D: È possibile “insegnare” a scrivere? È sufficiente avere qualcosa da dire per essere capaci di dirlo, catturando l’attenzione di chi legge?

R:Nessun autore scrive spontaneamente. Anche la prosa più semplice è frutto di un lavoro impegnativo. Con questa collana, io sono partita dalle basi. Ho una scuola di scrittura a Treviso, Il Portolano, e ho stilato nel tempo la lista dei “vizietti” più frequentati nella scrittura. Tutti hanno cose belle da raccontare e tutti possono farlo. Ma bisogna avere la pazienza di imparare a usare gli attrezzi del mestiere. Curare le interpunzioni, ad esempio, o liberarci dal peso di aggettivi e avverbi, insaporire con i sensi, i dettagli, una metafora al posto giusto, se serve. Insomma anche la scrittura ha bisogno di amore. Se la tratti bene, la scrittura ti restituisce dei tesori che splendono sotto gli occhi di tutti.

D: Che storie raccontano i tuoi corsisti?

R: Raccontano di tutto. Una domanda che mi sento fare spesso: “Ma vale la pena parlare di questo argomento? Non è insignificante?” Di cosa raccontavano Carver, Cechov, O’Connor? Nessuna epica nelle loro narrazioni. Ma un occhio lungo e una grande tecnica. Qualità che si può acquisire. Fai parlare Mario Rossi della blatta che si è ritrovato sotto il letto e fai parlare Kafka. Uno scarafaggio è uno scarafaggio, no? Eppure… Per dire che esprimere un concetto efficacemente è tutto. Una ninna nanna, suonata con uno Steinway può far venire la pelle d’oca. Di contro, ti sfido a suonare la Nona di Beethoven con un pianoforte a cui mancano 13 tasti.

D: Perché Desperate? 

R: Per mettere a disposizione l’esperienza di anni di laboratori di scrittura e mostrare come alcuni accorgimenti, consigli pratici e facilmente applicabili, possano trasformare un testo rendendolo più vivido e appassionante. In quest’ottica nascono i “Desperate”, ironicamente chiamati così perché comunque scrivere è difficile, a volte una disperazione. Nel primo (“Vademecum per scrittori irriducibili”, Kelermann 2012) parto dalle basi: tre puntini, virgole, punti esclamativi, insettucoli facilmente eliminabili con un colpo di flit. E poi mi addentro nei meccanismi. Dando per scontato che le cose non sono mai date una volta per tutte. Anche Flaubert si arrovellava per trovare la parola giusta. E a volte si lamentava. E se lo faceva lui, siamo autorizzati a farlo anche noi. Ma non siamo autorizzati a rinunciare a cercarla.

 

D: Bene da dove si parte? 

R: Per me è sempre dall’autobiografia che si deve partire. Analizzando in profondità la tua vita acquisisci strumenti interpretativi sulla realtà che ti circonda. E uno scrittore deve avere questa predisposizione: cercare di vedere cosa c’è oltre. È l’oltre che interessa e però all’oltre si arriva attraverso vie molto concrete, alcune visibili e altre meno.

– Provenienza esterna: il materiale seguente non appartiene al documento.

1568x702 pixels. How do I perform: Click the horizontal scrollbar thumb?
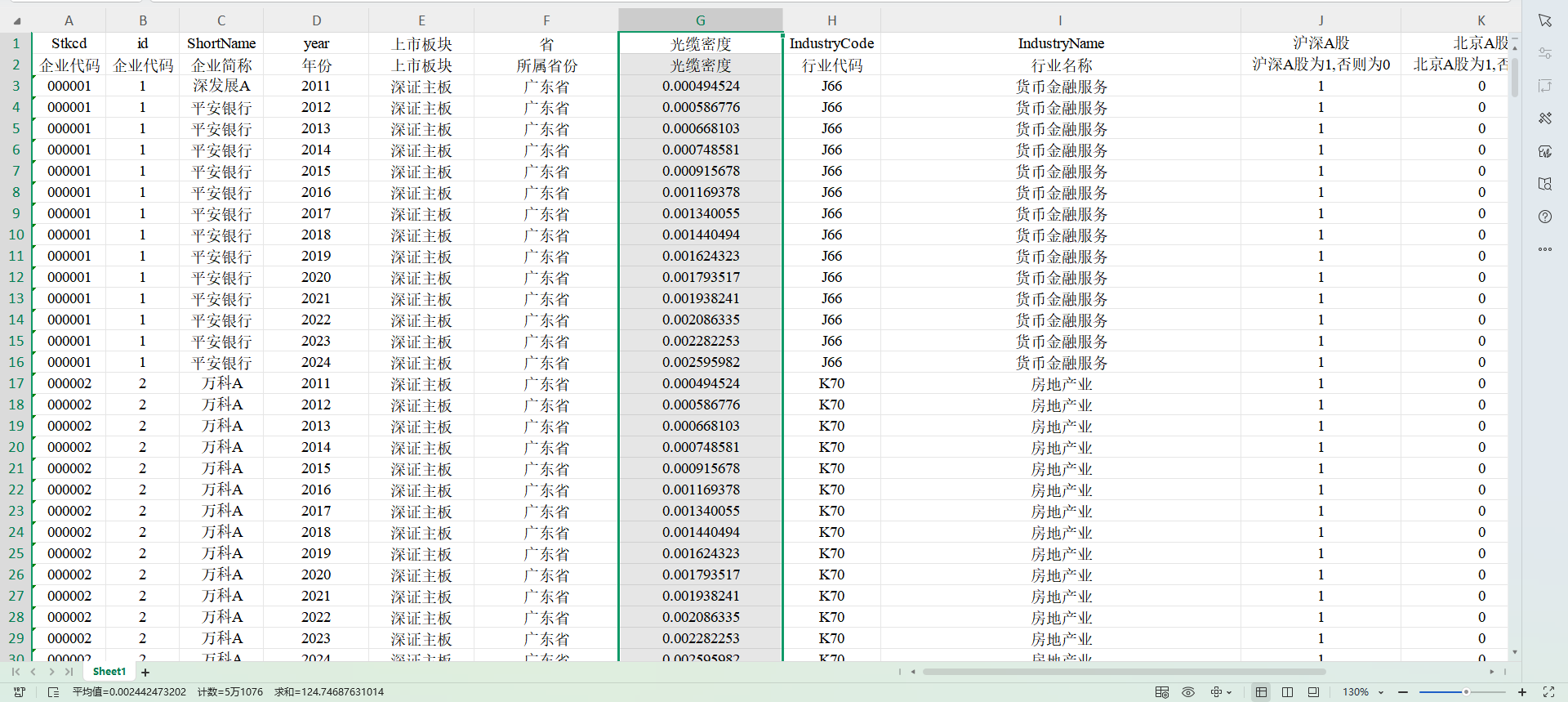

D: Perché “Personaggio” e “Racconto breve”?

R: Non esiste storia senza personaggio. Tutti ricordiamo Madame Bovary, Anna Karenina, Montalbano, Mattia Pascal,  a volte più delle loro vicende. Per fare esperienza, consiglio di partire da ciò che ci circonda. Attorno a noi ci sono vicende e persone a bizzeffe candidate a diventare storie e personaggi. Che se non vengono descritti, sono destinati a perdersi per sempre negli abissi della memoria. Un vero peccato, no? La scrittura è condivisione. Tutta la nostra vita lo è. Il personaggio è un progetto umano. È già di per sé una storia. Raccontare è un istinto primario, sopravvissuto all’evoluzione, è arrivato fino a noi e, è destinato a superarci e a continuare il suo cammino fluido, mescolandosi al prodigio della vita. Tanto vale farlo bene. Misurarsi in una narrazione breve non significa che sia più facile ma quanto meno si riesce a controllare meglio, a lavorare nel dettaglio in ogni sua parte. Un’ottima palestra per chi inizia a scrivere.

D: Qual è la cosa più difficile da rendere?

R: La bellezza di un racconto sta nell’armonia di tutti i suoi elementi. Per ogni racconto riuscito, si è compiuto un piccolo miracolo. Non sempre decifrabile. Ma di sicuro, è importante la capacità di creare un personaggio e dargli spessore, ad esempio attraverso contraddizioni e conflitti. Soprattutto rappresentare le emozioni. Che non si possono semplicemente enunciare ma si devono mostrare: un personaggio parla attraverso quello che fa più che attraverso quello che dice. Show don’t tell: concetto che si troverà all’ossessione in tutti e tre i Desperate.